As a reminder, here is the code in C++ to do a left rotation. You might recognize it from CS 225. The right rotation is the dual of this, and there are left-right and right-left rotations that you make by composing these single rotations. My advice is to give yourself a speed drill… how quickly can you code a tree or other data structure that uses rotations?

The STL

But for now, know that C++ STL uses red-black trees to implement the map and set libraries. The map library stores both key and value, whereas set only stores the keys. The time complexity for lookup is $\log(n)$, which is not as good as a hash table, but good enough for most ICPC type problems where the input size is less than one million.

There is another advantage of using map and set rather than hashing: you can get an iterator to the ordered contents.

You’ll want to look at the C++ reference guide for these to see what other operations they offer, but here are some highlights.

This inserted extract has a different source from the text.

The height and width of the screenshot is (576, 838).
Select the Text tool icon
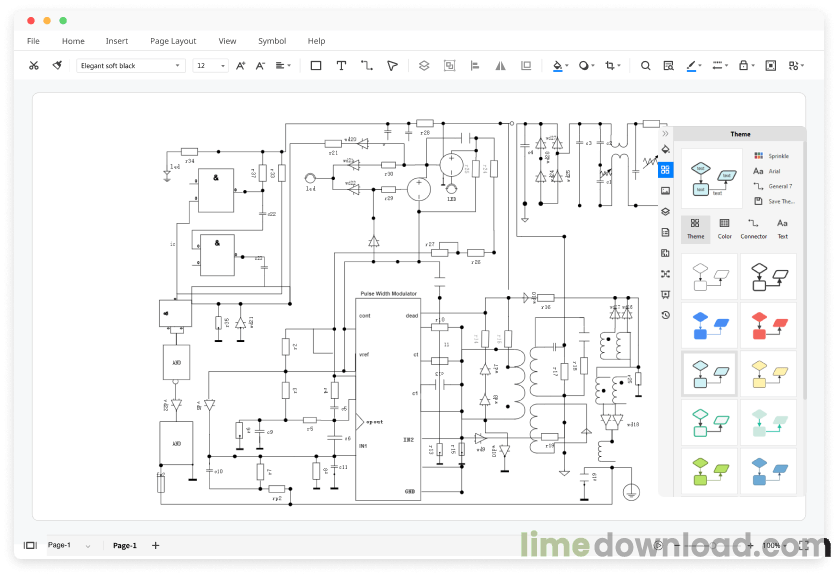[x=341, y=66]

There is insert, which inserts an element. If the key is already part of the data structure, then it will not be overwritten. Use replace to replace an existing key. There is also erase to remove a single element, and clear to erase the whole structure. To access the values, use the array access operator, or else the at method.

Hashing

There is one kind of hashing that may be of use though. This is when you can ``bucket sort'' your elements. In other words, you have an array into which you can locate a key without needing to hash or sort it. For example, if your keys were integers from 1 to 1024, or perhaps single characters, then a simple array does what we need very quickly.

Here’s a simple example: suppose you needed to implement a Ceaser Cipher, where each letter of the alphabet was transposed to make a secret code. You might make a direct lookup table like this one. You only need 26 letters, but since the total amount of data is small and the keys are unique, we can just use an array.

Priority Queues

The priority_queue is a max heap, and has $O(1)$ access to the maximum member, and $O(\log n)$ insertion and removal.

A max heap has two very useful functions. First, it can serve as a priority queue. Second, it can partially sort data for you very efficiently. If you have a million elements and want the top 10, this is a good choice. If you want a much larger fraction of these elements, then a modified version of quicksort may be better.